WHAT THE TASK ASKS> Where does the string "Switch" appear in the records? Copy each line that holds it.

SUPPLIED MATERIAL>
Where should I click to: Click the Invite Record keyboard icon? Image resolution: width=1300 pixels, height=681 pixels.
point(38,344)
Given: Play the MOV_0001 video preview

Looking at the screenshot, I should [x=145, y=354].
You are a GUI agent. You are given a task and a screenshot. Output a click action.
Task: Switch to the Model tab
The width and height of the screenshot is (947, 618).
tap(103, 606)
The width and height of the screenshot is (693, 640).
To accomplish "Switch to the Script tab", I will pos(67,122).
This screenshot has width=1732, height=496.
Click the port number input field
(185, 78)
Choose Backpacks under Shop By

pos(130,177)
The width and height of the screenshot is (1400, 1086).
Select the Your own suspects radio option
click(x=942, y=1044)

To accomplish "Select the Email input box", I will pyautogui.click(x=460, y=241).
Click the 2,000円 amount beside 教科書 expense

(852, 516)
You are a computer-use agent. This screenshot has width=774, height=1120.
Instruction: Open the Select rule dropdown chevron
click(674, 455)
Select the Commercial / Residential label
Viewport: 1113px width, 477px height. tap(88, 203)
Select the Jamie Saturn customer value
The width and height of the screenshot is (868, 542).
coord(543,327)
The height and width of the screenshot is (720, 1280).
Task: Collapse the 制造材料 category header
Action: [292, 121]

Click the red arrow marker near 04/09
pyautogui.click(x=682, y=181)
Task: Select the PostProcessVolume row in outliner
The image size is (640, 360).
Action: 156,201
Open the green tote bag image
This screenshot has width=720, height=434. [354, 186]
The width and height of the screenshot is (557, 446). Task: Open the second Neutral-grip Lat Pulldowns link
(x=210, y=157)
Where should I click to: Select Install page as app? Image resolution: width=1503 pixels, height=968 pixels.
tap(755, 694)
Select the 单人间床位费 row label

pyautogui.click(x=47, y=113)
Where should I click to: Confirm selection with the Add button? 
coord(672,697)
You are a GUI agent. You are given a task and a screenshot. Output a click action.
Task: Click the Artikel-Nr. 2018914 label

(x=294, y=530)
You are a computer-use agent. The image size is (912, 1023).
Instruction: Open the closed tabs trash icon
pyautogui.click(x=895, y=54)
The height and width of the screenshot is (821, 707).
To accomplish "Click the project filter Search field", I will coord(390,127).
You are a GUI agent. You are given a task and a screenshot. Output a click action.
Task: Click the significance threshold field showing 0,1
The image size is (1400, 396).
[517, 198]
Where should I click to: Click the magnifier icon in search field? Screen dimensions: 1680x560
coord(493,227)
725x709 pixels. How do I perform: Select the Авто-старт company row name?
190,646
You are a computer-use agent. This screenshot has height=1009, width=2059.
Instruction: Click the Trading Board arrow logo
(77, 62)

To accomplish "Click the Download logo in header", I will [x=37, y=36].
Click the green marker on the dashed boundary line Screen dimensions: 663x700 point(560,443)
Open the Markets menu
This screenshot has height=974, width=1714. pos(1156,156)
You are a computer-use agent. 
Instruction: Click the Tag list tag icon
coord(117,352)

RESULT>
Task: Switch to the Model tab
To accomplish "Switch to the Script tab", I will pos(67,122).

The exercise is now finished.